The calculation changes however when we’re looking at opportunities for well funded and resourced existing businesses (some of whom I’ve been talking with/about/to/at recently). These businesses have the ability to do pretty much anything, so their criteria needs to come down to what idea is the right one to do.

So we see there are two distinct types of business -

  • the boot strapped one that needs to get the product to market, can’t wait ad infinitum to create the killer app but needs to execute whatever they’re able to (and of course there needs to be some degree of validity for the concept otherwise they’re wasting their own time)
  • the cash happy one who can do whatever and needs some way of evaluating a plethora of opportunities to find the best choices

More and more it will become difficult to ideate the “game changing concept” and I wonder if this won’t, in time, lead to even more a situation of large enterprises acquiring good minds and creating concepts, thus shutting the boot strappers out of the equation.

I certainty hope not and would like to think there are lots of good ideas left to execute that are sufficiently below the radar of big business to allow the small fry to achieve them. The world would be a sadder place without little start-ups.

Online MS Office launched…

Sort of…

Office Live Workspace is in beta release now. Unlike Google apps it isn’t a truly online collaboration package, more a service to allow central storage and document sharing between users. It seems they’ve gone down to distinct lines - full functionality offline and cut down functionality (a la Google apps or less) online. So it’s more of a roaming access solution than a collaborative offering per se.

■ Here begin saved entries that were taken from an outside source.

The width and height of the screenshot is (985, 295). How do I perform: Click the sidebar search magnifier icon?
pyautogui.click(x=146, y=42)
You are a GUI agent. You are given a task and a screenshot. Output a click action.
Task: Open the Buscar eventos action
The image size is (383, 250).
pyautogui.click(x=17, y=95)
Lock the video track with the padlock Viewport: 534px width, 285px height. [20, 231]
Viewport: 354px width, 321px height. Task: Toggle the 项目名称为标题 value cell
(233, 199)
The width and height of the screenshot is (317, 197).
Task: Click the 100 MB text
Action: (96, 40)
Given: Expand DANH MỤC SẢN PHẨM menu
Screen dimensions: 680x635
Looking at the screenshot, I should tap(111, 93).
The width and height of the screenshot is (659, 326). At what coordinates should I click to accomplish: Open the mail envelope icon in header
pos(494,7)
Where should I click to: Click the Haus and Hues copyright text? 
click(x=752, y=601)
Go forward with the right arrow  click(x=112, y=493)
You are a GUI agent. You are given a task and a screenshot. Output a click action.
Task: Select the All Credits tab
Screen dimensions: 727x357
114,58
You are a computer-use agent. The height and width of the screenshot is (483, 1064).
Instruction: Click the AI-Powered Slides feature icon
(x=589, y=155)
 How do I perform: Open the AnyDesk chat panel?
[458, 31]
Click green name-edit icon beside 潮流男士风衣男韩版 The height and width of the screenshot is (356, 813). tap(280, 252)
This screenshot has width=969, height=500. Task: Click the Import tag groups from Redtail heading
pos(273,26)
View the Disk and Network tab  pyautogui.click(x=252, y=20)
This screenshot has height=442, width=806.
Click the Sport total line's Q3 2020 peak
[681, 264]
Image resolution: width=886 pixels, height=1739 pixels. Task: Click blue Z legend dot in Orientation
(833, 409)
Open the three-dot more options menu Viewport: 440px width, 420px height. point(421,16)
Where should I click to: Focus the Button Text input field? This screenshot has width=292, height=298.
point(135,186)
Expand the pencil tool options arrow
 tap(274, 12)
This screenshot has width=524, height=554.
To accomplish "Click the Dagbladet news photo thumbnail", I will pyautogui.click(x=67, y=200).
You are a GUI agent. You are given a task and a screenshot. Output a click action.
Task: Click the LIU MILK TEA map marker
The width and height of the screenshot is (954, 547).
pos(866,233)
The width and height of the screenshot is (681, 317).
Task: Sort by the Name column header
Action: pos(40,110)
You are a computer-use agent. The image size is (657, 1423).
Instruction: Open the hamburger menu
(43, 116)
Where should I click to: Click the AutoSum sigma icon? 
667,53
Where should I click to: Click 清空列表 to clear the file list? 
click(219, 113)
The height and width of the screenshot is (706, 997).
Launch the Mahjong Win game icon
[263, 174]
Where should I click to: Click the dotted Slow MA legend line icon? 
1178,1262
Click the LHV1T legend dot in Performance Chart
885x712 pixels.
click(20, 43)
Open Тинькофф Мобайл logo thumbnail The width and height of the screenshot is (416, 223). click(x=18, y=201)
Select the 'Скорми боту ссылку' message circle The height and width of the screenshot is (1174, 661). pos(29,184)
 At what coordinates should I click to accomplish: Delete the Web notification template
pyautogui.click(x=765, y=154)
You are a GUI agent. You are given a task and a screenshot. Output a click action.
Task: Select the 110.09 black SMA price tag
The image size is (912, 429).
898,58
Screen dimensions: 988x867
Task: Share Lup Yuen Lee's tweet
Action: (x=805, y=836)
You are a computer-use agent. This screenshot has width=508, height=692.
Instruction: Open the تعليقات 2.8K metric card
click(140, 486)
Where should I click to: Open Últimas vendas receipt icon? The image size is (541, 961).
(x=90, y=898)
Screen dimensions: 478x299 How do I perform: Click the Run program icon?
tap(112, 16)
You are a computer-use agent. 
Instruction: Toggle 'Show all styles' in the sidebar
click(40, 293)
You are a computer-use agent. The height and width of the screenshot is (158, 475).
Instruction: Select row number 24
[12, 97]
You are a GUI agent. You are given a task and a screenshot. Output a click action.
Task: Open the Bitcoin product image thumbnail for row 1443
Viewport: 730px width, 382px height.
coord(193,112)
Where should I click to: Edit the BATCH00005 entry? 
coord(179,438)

David Berlind reviews the offering in detail and concludes that the cut down functionality is a strategic decision taken by MS to assess the hosted productivity space and react as things develop.

My read is that this is a hedge-your-bets move by MS and quite smart - from here they can either move to a completely hosted suite, or develop parallel offerings on and offline.

Is usability important?

Well of course it bleeding well is, which is why I was incredulous to even see that Michael Krigsman suggests that enterprise software doesn’t need to be “sexy” (and the term is misleading and ambiguous) the original post by Robert Scoble really used the word “sexy” when it should have user “user-friendly”, “intuitive” or “solution-centric”.

So with that redefinition in mind I was pleased to read the unreasonablemen’s post this afternoon, using their example of negotiating the nightmare that is SAP. The UM say;

Now SaaS application vendors understand this stuff. Mashup’s, customisable fields, business driven adoption (ie people use SaaS because it works, not because they bought it). If on prem vendors don’t get this, and more usable, nimble and functionally rich SaaS applications come along that make use adoption easier, they are going to be in trouble.

And this is the crux of the matter. My evangelism about SaaS isn’t some modern day cult of worship for the latest, greatest thing. Rather it is an appreciation for a solution that has one core requirement, that is to enable the user to achieve their objectives as quickly, easily and solution-centrically as possible.

So yes, all software be it desktop, on demand, enterprise, consumer or whatever has to have the user at heart. The fact that SaaS does as of design is bringing the whle issue to the fore and making some traditional software companies very worried indeed…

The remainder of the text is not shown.